**SET EXERCISE:** Quote all of the following material line for line, changing nothing.

[A run of records]
····················
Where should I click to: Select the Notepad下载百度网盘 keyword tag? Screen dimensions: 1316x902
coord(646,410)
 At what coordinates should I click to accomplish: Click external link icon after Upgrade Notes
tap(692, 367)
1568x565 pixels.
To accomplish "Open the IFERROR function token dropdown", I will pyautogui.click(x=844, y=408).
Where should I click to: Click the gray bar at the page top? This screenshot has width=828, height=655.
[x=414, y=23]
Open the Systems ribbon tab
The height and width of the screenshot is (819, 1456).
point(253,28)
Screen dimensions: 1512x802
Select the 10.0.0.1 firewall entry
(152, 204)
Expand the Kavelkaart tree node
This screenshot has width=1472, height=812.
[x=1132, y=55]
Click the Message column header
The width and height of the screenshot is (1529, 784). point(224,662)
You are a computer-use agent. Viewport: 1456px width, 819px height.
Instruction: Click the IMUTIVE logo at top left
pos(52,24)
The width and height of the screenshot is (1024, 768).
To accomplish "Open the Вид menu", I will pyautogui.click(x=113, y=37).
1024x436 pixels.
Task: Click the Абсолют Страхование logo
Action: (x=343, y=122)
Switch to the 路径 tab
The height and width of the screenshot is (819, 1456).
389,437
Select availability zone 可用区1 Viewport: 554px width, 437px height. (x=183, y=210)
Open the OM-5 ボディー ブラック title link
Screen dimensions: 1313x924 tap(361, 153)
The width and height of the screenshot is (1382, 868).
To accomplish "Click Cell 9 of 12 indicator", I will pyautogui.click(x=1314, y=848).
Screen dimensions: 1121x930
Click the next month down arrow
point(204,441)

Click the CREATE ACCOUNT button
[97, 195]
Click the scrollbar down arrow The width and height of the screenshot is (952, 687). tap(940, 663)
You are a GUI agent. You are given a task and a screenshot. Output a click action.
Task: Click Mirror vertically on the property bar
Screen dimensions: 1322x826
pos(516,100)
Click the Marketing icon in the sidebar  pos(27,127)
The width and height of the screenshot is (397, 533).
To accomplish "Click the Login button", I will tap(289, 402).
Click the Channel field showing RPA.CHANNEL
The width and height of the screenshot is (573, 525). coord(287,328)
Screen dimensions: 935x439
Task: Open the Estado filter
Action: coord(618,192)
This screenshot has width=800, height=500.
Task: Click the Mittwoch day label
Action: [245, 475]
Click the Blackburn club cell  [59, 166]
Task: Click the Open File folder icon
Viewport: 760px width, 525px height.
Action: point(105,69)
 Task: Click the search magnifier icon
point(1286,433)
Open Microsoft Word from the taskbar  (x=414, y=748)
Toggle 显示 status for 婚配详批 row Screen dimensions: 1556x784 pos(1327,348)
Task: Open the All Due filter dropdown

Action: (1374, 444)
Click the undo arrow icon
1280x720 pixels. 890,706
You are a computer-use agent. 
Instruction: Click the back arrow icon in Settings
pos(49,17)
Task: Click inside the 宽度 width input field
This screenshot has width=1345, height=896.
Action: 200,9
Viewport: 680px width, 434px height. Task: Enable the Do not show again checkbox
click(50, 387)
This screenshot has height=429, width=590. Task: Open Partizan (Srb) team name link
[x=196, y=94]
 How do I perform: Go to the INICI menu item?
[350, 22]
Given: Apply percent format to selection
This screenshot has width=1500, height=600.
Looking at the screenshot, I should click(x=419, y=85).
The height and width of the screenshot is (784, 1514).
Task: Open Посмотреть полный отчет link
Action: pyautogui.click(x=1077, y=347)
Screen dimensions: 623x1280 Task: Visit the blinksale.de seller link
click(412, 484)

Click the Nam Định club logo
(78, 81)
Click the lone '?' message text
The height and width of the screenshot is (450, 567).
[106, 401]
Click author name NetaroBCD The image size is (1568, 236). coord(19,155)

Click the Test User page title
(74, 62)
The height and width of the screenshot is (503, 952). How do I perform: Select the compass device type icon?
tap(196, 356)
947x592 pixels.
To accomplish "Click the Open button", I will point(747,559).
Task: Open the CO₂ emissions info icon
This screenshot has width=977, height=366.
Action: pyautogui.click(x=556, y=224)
····················
**RESULT BELOW:**
Where should I click to: Select the Notepad下载百度网盘 keyword tag? Screen dimensions: 1316x902
coord(646,410)
 At what coordinates should I click to accomplish: Click external link icon after Upgrade Notes
tap(692, 367)
1568x565 pixels.
To accomplish "Open the IFERROR function token dropdown", I will pyautogui.click(x=844, y=408).
Where should I click to: Click the gray bar at the page top? This screenshot has width=828, height=655.
[x=414, y=23]
Open the Systems ribbon tab
The height and width of the screenshot is (819, 1456).
point(253,28)
Screen dimensions: 1512x802
Select the 10.0.0.1 firewall entry
(152, 204)
Expand the Kavelkaart tree node
This screenshot has width=1472, height=812.
[x=1132, y=55]
Click the Message column header
The width and height of the screenshot is (1529, 784). point(224,662)
You are a computer-use agent. Viewport: 1456px width, 819px height.
Instruction: Click the IMUTIVE logo at top left
pos(52,24)
The width and height of the screenshot is (1024, 768).
To accomplish "Open the Вид menu", I will pyautogui.click(x=113, y=37).
1024x436 pixels.
Task: Click the Абсолют Страхование logo
Action: (x=343, y=122)
Switch to the 路径 tab
The height and width of the screenshot is (819, 1456).
389,437
Select availability zone 可用区1 Viewport: 554px width, 437px height. (x=183, y=210)
Open the OM-5 ボディー ブラック title link
Screen dimensions: 1313x924 tap(361, 153)
The width and height of the screenshot is (1382, 868).
To accomplish "Click Cell 9 of 12 indicator", I will pyautogui.click(x=1314, y=848).
Screen dimensions: 1121x930
Click the next month down arrow
point(204,441)

Click the CREATE ACCOUNT button
[97, 195]
Click the scrollbar down arrow The width and height of the screenshot is (952, 687). tap(940, 663)
You are a GUI agent. You are given a task and a screenshot. Output a click action.
Task: Click Mirror vertically on the property bar
Screen dimensions: 1322x826
pos(516,100)
Click the Marketing icon in the sidebar  pos(27,127)
The width and height of the screenshot is (397, 533).
To accomplish "Click the Login button", I will tap(289, 402).
Click the Channel field showing RPA.CHANNEL
The width and height of the screenshot is (573, 525). coord(287,328)
Screen dimensions: 935x439
Task: Open the Estado filter
Action: coord(618,192)
This screenshot has width=800, height=500.
Task: Click the Mittwoch day label
Action: [245, 475]
Click the Blackburn club cell  [59, 166]
Task: Click the Open File folder icon
Viewport: 760px width, 525px height.
Action: point(105,69)
 Task: Click the search magnifier icon
point(1286,433)
Open Microsoft Word from the taskbar  (x=414, y=748)
Toggle 显示 status for 婚配详批 row Screen dimensions: 1556x784 pos(1327,348)
Task: Open the All Due filter dropdown

Action: (1374, 444)
Click the undo arrow icon
1280x720 pixels. 890,706
You are a computer-use agent. 
Instruction: Click the back arrow icon in Settings
pos(49,17)
Task: Click inside the 宽度 width input field
This screenshot has width=1345, height=896.
Action: 200,9
Viewport: 680px width, 434px height. Task: Enable the Do not show again checkbox
click(50, 387)
This screenshot has height=429, width=590. Task: Open Partizan (Srb) team name link
[x=196, y=94]
 How do I perform: Go to the INICI menu item?
[350, 22]
Given: Apply percent format to selection
This screenshot has width=1500, height=600.
Looking at the screenshot, I should click(x=419, y=85).
The height and width of the screenshot is (784, 1514).
Task: Open Посмотреть полный отчет link
Action: pyautogui.click(x=1077, y=347)
Screen dimensions: 623x1280 Task: Visit the blinksale.de seller link
click(412, 484)

Click the Nam Định club logo
(78, 81)
Click the lone '?' message text
The height and width of the screenshot is (450, 567).
[106, 401]
Click author name NetaroBCD The image size is (1568, 236). coord(19,155)

Click the Test User page title
(74, 62)
The height and width of the screenshot is (503, 952). How do I perform: Select the compass device type icon?
tap(196, 356)
947x592 pixels.
To accomplish "Click the Open button", I will point(747,559).
Task: Open the CO₂ emissions info icon
This screenshot has width=977, height=366.
Action: pyautogui.click(x=556, y=224)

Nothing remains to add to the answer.